DISCIPLINARY HEARINGS: FIVE COMMON MISTAKES EMPLOYERS MAKE by Alwyn Annandale

Labour disputes are very disruptive in the workplace in terms of workload and general harmony among employees and/or between employees and management. When the workplace’s rules are violated, the employer has the right to enforce discipline and, in cases of serious misconduct, to hold a disciplinary hearing.

The following are five common mistakes made by employers when holding a disciplinary hearing:

  1. EMPLOYERS DO NOT INVESTIGATE THE ALLEGED MISCONDUCT THOROUGHLY BEFORE HOLDING THE DISCIPLINARY HEARING

Preparation is key. Employers must ensure that allegations are not malicious and that there is sufficient evidence to substantiate each allegation. Surrounding circumstances should also be investigated. Allegations must be formulated correctly, according to the facts, and the employer should decide which evidence and/or witnesses to use during the disciplinary hearing and organise the evidence chronologically. Closing arguments summarising the evidence must be prepared, as well as arguments as to why the employee is guilty of the allegations.

  1. THE SERIOUSNESS OF THE MISCONDUCT DOES NOT JUSTIFY HOLDING A DISCIPLINARY HEARING

The seriousness of misconduct is influenced by the employee’s type of work and responsibility, the (possible) consequences of the misconduct, as well as the impact thereof on the employer-employee trust relationship. When the misconduct is of a serious nature and the possibility of dismissal exists as a sanction, the employer must hold a disciplinary hearing.

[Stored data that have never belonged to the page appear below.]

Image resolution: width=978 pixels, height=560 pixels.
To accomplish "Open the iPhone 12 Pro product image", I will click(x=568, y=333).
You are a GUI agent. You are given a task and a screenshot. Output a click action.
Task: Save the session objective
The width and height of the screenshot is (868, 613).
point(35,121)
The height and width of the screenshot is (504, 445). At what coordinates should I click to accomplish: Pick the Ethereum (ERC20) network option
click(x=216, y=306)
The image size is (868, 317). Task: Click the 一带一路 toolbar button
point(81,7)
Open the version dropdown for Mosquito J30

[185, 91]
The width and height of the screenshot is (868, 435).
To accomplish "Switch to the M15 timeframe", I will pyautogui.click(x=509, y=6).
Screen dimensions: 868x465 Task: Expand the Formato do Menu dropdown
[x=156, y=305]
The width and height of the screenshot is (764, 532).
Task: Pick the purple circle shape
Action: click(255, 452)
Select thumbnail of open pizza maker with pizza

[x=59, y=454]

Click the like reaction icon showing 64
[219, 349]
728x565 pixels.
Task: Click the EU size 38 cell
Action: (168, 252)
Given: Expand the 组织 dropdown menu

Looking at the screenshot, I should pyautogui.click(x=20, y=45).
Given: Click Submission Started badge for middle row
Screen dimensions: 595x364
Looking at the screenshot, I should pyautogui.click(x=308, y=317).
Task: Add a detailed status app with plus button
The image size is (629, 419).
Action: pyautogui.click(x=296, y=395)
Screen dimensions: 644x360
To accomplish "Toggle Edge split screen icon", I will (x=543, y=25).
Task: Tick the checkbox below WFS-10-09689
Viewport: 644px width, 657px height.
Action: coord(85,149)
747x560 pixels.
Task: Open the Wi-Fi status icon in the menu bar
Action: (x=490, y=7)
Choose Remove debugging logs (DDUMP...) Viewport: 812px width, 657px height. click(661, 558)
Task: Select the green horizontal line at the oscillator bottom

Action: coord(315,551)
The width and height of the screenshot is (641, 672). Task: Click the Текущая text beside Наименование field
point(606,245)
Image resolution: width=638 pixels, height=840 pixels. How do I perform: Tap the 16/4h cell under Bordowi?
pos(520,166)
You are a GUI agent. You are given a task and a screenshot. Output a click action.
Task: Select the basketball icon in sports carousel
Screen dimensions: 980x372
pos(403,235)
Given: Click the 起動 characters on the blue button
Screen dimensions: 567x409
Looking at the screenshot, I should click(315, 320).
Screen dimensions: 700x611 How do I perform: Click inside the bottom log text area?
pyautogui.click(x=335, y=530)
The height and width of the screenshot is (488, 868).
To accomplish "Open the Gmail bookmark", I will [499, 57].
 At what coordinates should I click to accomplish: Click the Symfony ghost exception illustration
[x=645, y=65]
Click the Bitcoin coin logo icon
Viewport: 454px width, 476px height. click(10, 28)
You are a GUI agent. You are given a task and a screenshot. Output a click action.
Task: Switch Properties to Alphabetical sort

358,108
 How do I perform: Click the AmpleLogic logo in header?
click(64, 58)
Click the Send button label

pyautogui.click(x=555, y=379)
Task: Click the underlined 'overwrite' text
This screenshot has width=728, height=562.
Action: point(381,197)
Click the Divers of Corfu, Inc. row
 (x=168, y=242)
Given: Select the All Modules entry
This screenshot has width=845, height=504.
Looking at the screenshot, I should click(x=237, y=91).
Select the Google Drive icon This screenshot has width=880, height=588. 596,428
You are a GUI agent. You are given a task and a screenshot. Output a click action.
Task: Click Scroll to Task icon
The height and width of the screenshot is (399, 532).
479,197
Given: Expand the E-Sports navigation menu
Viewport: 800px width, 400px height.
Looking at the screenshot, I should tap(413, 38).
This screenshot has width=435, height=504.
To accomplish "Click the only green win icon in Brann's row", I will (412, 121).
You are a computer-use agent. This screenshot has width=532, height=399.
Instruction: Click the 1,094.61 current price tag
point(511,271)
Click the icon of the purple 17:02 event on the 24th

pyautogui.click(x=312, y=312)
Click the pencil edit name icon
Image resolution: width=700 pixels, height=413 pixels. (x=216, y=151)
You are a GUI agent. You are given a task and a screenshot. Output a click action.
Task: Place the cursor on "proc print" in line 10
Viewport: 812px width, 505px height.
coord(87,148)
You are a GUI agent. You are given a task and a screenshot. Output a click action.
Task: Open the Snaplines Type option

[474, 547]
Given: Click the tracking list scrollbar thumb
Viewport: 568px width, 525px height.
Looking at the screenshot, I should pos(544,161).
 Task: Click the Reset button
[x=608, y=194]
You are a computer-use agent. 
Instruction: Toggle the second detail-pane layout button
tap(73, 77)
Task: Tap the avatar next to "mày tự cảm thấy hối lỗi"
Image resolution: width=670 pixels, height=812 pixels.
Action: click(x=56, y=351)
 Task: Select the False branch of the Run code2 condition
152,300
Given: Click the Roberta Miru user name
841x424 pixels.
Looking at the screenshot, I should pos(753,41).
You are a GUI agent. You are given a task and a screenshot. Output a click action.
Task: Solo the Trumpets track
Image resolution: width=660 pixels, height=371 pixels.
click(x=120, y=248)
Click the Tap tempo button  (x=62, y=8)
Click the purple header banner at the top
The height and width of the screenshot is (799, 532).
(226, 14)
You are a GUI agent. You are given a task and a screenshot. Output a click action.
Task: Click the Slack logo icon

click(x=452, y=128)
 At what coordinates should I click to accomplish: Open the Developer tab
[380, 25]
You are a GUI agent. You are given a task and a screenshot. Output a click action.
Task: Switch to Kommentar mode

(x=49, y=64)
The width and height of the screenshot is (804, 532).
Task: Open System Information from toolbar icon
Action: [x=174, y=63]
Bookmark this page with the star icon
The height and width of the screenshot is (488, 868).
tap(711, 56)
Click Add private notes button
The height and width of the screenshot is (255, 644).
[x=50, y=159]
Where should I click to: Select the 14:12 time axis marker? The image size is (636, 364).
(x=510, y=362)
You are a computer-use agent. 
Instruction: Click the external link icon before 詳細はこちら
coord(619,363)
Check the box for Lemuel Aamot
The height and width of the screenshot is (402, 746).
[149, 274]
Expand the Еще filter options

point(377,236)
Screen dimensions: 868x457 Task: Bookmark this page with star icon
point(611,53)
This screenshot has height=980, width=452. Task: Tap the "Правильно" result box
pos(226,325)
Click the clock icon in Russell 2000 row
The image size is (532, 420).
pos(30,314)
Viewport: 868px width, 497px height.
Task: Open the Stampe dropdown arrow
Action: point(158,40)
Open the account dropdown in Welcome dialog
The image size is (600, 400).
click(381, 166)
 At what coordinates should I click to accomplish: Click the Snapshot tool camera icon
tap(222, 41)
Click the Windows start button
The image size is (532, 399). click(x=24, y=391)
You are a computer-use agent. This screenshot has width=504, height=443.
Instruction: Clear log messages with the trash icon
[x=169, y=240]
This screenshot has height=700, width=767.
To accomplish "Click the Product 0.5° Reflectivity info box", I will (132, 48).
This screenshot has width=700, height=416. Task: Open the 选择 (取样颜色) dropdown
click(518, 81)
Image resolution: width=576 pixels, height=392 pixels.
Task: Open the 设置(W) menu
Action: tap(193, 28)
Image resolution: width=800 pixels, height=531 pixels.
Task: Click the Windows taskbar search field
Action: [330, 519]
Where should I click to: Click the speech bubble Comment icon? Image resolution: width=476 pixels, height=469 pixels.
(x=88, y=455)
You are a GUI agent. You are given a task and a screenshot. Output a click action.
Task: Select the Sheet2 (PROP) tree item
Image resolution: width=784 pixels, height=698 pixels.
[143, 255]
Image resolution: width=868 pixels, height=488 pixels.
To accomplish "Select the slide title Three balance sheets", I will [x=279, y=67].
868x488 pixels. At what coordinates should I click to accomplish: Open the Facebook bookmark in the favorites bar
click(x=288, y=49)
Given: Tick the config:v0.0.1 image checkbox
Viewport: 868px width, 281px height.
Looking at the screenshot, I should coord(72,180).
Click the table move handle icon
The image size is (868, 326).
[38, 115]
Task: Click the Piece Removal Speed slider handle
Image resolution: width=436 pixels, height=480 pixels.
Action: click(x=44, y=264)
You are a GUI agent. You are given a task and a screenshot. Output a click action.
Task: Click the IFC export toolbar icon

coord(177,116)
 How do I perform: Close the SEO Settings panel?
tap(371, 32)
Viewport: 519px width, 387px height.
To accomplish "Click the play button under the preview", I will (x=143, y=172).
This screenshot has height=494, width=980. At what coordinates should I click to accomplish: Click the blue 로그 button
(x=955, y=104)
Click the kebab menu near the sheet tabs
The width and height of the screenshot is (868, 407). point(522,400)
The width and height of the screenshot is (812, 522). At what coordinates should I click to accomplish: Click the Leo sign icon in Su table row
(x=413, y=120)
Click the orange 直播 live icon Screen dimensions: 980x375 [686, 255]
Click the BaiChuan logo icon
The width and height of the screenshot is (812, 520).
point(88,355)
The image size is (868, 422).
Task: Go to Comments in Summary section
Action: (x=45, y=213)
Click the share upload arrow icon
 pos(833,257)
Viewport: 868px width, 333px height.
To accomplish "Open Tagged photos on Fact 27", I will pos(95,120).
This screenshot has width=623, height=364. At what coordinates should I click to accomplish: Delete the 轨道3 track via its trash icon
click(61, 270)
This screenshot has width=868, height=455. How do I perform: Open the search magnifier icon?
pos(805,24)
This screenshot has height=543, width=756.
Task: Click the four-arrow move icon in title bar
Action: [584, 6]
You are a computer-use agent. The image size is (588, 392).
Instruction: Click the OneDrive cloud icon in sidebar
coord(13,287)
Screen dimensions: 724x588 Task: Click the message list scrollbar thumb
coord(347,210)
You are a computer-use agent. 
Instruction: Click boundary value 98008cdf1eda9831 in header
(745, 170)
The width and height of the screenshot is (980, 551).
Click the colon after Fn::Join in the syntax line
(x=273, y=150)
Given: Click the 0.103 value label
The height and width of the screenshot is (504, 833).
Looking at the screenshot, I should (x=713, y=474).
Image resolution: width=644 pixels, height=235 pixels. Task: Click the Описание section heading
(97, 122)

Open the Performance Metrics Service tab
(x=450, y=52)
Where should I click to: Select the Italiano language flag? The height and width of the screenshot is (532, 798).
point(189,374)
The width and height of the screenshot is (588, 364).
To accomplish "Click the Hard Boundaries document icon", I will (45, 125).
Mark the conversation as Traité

  1. THE EMPLOYER ACTS AS BOTH PROSECUTOR AND CHAIRPERSON

The chairperson must be an impartial third party and make a decision based on the facts and evidence presented during the disciplinary hearing. However, when the employer acts as both prosecutor and chairperson, the chairperson can be considered to be biased and the process declared unfair by the commissioner at the Commission for Conciliation, Mediation and Arbitration (CCMA). It is advisable to appoint an outside expert to act as chairperson.

  1. INSUFFICIENT OR INADMISSIBLE EVIDENCE AND PROOF

Evidence during a disciplinary hearing could include the following: documentation, photographs, footage, personal testimony, etc. Employers must remember that hearsay evidence has no value and a witness can only testify about his or her own experiences and personal knowledge.

  1. THE DISCIPLINARY HEARING IS PROCEDURALLY UNFAIR

Labour law stipulates a strict procedure to follow when holding a disciplinary hearing and the employer must be able to prove that this procedure was followed and that there was sufficient proof to dismiss the employee.

The vast majority of cases referred to the CCMA are due to ‘unfair dismissal’, with the majority being related to the misconduct that led to dismissal. In general, arbitration awards in favour of the employee are directly linked to the employer’s failure to follow the correct procedure. The CCMA can issue awards against the employer equivalent to up to 12 months of an employee’s salary.